Son ton est froid et son regard s'est obscurcit, mais je ne peux qu'être fière qu'il me dise ça.
- Merci...
-C'est la vérité vraie, s'exclame alors Chloé ayant senti le froid qui s'installait entre Arthur et moi.
Je vois Arthur lancer un regard noir derrière lui, là où se trouve la bande de garçon et je devine que ce regard est destiné à l'inconnu de tout à l'heure. Peut- être est -il jaloux ? Je secoue à nouveau la tête et je me punis intérieurement d'avoir pensé une telle chose. Il ne faut jamais se réjouir du malheur des autres, même si cela peut signifier qu'Arthur partage mes sentiments et qu'il y a peut-être une chance qu'on soit ensemble autrement qu'en partageant une amitié.

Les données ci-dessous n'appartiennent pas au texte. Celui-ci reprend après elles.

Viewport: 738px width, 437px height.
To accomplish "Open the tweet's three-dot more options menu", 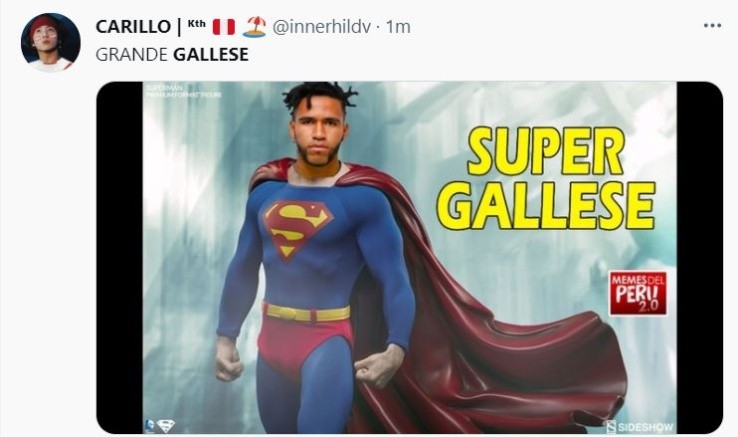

Et puis, il n'a aucune raison de l'être, pas vrai ?
Vers midi nous nous levons pour aller déjeuner dans mon restaurant japonais préféré. L'histoire des garçons au café est vite oubliée et Chloé réussit à me convaincre de faire du shopping. Elle voulait qu'on sorte tous les trois ce soir en boite de nuit pour fêter mon anniversaire, bien qu'elle ne soit pas encore majeure. Et donc vers 17h nous décidons d'aller nous préparer chez moi.
- Je vous rejoindrai plus tard par contre, nous dit Arthur alors qu'on marche en direction de chez moi. Je n'ai pas de vêtements corrects et je vais aller en chercher chez moi avant de venir me préparer avec vous.
- Tu viens hein ? lui demandai-je avec une moue boudeuse.
Il sourit, m'attrape par le menton et plonge son regard dans le miens.
- C'est promis, princesse.
Il me lâche, me fait un clin d'œil et emprunte le chemin pour rentrer chez lui. Je reste bouche bée, ne sachant pas comment je dois réagir. Chloé s'en charge pour moi et se met à sauter partout autour de moi.
- Oh mon Dieu, oh mon Dieu, il t'a appelé Princesse ! Il t'aime j'en suis sûre ! La chance !
Je la regarde en riant et porte ma main à mon menton, là où il a posé ses doigts. Je sais qu'elle n'a jamais parlé de mes sentiments à Arthur, et qu'elle ne lui a jamais demandé s'il en avait pour moi. Elle estime qu'on est assez grand pour nous débrouiller seuls et que notre histoire sera plus belle si nous n'avons besoin de personne jouant le rôle de Cupidon pour nous mettre ensemble.